De rechtbank vindt aan¬lei¬ding verweerder te veroordelen in de kos¬ten die eiser in verband met de behande¬ling van het beroep redelij¬kerwijs heeft moeten maken. Verweerder wordt op de voet van het Besluit proceskosten bestuursrecht veroordeeld de door eiser gemaakte reis- en verblijfskosten te vergoeden tot een bedrag van € 23,10.
De rechtbank:
- verklaart het beroep gegrond;
- vernietigt de uitspraak op bezwaar;
- bepaalt dat de belasting wordt geheven met toepassing van artikel 24b van de Wet MRB;
- veroordeelt verweerder in de proceskosten van eiser ten bedrage van € 23,10, en wijst de Staat der Nederlanden (Ministerie van Financiën) aan dit bedrag aan eiser te vergoeden;
- gelast dat de Staat der Nederlanden (Ministerie van Financiën) het door eiser betaalde griffierecht van € 38 vergoedt.
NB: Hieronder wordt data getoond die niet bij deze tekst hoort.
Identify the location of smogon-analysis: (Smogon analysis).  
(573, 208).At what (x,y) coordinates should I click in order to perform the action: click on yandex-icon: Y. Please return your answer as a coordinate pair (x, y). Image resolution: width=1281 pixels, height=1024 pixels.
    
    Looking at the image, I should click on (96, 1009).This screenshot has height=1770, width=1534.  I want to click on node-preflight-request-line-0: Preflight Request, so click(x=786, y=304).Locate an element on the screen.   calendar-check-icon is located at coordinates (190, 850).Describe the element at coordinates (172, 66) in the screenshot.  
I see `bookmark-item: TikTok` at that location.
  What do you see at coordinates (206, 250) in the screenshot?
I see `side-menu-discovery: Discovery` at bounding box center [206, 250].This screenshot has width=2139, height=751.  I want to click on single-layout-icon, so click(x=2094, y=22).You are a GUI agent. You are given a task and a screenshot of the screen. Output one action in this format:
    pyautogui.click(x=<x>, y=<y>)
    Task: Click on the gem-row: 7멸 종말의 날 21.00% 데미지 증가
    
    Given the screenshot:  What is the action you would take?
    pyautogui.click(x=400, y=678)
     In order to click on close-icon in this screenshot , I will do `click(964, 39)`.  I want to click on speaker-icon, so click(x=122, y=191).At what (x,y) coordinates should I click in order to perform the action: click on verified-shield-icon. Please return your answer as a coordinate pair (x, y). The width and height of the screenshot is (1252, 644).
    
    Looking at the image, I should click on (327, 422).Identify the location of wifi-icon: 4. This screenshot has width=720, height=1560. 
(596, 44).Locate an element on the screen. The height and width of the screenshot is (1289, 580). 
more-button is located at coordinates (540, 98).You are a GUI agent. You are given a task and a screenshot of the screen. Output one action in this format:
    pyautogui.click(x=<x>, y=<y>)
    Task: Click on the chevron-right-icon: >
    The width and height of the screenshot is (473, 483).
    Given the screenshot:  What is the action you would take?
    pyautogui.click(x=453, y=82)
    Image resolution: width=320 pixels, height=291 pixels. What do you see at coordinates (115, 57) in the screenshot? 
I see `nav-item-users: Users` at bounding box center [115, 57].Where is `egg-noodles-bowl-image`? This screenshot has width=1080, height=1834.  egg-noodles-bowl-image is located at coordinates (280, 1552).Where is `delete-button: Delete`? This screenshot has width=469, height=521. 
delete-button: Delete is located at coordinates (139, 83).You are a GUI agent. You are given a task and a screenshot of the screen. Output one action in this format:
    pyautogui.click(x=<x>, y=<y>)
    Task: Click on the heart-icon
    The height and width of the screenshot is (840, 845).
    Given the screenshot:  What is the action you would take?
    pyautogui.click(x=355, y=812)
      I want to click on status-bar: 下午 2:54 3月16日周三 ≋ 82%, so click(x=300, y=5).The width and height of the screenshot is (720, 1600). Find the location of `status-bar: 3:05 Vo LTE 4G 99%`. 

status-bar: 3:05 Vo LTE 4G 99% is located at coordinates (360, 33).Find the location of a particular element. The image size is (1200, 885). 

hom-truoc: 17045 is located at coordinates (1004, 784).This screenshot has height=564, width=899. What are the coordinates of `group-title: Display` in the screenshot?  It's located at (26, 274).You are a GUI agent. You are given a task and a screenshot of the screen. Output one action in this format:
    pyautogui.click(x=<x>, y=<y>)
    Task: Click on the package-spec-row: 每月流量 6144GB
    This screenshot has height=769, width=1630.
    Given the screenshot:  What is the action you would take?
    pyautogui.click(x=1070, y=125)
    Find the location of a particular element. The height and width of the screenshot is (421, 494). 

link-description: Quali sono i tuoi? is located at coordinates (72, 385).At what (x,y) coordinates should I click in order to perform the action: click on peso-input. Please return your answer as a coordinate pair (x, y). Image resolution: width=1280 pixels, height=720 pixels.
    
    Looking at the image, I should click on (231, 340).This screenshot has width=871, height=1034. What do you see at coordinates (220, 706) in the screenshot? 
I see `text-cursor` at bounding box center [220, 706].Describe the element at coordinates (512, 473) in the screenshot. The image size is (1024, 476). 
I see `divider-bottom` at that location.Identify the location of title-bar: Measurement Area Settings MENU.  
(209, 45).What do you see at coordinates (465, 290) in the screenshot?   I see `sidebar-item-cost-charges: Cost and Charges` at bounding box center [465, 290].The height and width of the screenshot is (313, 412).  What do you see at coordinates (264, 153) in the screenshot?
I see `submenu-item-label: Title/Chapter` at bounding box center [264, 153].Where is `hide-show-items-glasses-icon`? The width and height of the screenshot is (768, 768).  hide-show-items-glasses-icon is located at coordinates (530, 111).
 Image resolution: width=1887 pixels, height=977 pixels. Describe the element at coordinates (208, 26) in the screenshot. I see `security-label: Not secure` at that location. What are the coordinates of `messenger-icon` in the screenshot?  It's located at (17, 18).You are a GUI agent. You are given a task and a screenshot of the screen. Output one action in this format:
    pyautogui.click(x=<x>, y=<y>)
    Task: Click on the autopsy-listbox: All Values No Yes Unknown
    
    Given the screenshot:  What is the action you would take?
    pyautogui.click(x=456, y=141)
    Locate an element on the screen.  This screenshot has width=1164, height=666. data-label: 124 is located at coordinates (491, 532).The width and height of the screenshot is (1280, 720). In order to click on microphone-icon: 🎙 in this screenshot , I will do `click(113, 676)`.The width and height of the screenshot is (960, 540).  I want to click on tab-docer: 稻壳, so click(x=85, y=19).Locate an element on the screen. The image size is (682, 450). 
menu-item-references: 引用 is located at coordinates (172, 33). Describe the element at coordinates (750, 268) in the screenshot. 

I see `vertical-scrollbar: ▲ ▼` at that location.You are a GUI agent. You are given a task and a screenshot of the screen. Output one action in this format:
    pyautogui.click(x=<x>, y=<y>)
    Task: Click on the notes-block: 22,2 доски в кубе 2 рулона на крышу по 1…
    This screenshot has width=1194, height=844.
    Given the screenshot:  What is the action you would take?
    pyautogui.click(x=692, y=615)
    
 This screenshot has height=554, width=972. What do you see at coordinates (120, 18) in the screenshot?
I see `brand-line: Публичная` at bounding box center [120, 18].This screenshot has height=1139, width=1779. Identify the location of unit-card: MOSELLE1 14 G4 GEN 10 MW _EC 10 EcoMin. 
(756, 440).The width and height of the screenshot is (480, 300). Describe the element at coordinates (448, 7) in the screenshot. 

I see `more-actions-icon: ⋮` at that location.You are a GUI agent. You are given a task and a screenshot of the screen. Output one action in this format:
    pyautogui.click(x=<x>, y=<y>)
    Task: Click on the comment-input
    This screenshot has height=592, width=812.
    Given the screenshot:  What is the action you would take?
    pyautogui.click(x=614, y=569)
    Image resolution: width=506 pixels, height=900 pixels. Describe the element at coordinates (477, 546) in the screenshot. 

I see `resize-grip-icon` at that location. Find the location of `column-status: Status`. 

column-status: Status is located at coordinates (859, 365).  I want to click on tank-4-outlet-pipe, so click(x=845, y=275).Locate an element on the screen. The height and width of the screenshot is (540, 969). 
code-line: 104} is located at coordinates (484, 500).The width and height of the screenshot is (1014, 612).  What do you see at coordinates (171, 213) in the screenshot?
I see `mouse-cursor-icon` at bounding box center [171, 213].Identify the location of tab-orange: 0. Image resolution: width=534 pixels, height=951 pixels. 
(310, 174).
Deze uitspraak is gedaan en op dezelfde dag in het openbaar uitgesproken door
mr. I. Linssen, rechter, in tegenwoordigheid van mr. L.L. van Benthem, griffier, op 25 januari 2007.
Afschrift aangetekend verzonden aan partijen op:
Tegen deze uitspraak kunnen partijen binnen zes weken na de verzenddatum:
- hoger beroep instellen bij het gerechtshof te Arnhem (belastingkamer), Postbus 9030, 6800 EM Arnhem; dan wel
- beroep in cassatie instellen bij de Hoge Raad der Nederlanden (belastingkamer), Postbus 20303, 2500 EH Den Haag, mits de wederpartij daarmee schriftelijk instemt.
N.B. Bij het bestuursorgaan berust de bevoegdheid tot het instellen van beroep in cassatie niet bij de ambtenaar die de procedure voor de rechtbank heeft gevoerd.
Bij het instellen van hoger beroep dan wel beroep in cassatie dient het volgende in acht te worden genomen:
1 - bij het beroepschrift wordt een afschrift van deze uitspraak overgelegd;
2 - het beroepschrift moet ondertekend zijn en ten minste het volgende vermelden:
a. de naam en het adres van de indiener;
b. een dagtekening;
c. een omschrijving van de uitspraak waartegen het hoger beroep dan wel het beroep in cassatie is ingesteld;
d. de gronden van het hoger beroep dan wel het beroep in cassatie.
Bij het instellen van beroep in cassatie dient daarnaast in acht te worden genomen dat bij het beroepschrift een schriftelijke verklaring van de wederpartij wordt gevoegd, inhoudende dat wordt ingestemd met het instellen van beroep in cassatie tegen de uitspraak van de rechtbank.